## Exercise objective:
Reproduce the lines below from the one that contains "Go to Grades in the navbar" through the end, inclusive, and add nothing.

Data records
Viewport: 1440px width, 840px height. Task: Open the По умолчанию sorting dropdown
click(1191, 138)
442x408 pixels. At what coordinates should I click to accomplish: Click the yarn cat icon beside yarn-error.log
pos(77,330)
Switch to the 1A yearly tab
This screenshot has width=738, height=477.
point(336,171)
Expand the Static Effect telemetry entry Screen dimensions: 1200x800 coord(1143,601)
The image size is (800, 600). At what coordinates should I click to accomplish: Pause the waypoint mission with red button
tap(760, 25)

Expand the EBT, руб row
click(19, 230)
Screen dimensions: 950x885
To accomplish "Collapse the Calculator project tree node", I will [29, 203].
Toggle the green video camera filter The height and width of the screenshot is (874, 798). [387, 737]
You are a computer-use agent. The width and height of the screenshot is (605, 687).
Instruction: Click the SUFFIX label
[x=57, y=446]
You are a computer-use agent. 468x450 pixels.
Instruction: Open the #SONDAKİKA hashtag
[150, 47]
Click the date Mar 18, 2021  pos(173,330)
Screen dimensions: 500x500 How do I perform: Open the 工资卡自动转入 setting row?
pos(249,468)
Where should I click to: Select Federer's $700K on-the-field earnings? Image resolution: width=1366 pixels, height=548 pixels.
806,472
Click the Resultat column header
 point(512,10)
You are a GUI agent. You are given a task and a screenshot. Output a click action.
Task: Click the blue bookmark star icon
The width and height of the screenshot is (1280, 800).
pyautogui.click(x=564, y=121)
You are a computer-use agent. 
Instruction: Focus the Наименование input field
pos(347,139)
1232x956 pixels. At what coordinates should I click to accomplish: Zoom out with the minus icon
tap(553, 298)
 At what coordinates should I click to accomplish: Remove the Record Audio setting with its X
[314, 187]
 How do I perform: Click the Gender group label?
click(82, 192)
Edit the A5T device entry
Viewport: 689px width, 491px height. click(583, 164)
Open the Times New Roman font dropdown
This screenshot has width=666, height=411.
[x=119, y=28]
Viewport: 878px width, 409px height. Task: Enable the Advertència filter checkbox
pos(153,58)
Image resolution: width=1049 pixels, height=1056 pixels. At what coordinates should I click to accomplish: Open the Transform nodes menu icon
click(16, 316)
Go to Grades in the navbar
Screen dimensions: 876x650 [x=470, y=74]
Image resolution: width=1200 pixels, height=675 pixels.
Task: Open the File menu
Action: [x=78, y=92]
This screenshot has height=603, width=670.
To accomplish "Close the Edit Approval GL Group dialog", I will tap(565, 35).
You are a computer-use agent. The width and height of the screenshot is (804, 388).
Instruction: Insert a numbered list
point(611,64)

## Exercise solution:
Go to Grades in the navbar
Screen dimensions: 876x650 [x=470, y=74]
Image resolution: width=1200 pixels, height=675 pixels.
Task: Open the File menu
Action: [x=78, y=92]
This screenshot has height=603, width=670.
To accomplish "Close the Edit Approval GL Group dialog", I will tap(565, 35).
You are a computer-use agent. The width and height of the screenshot is (804, 388).
Instruction: Insert a numbered list
point(611,64)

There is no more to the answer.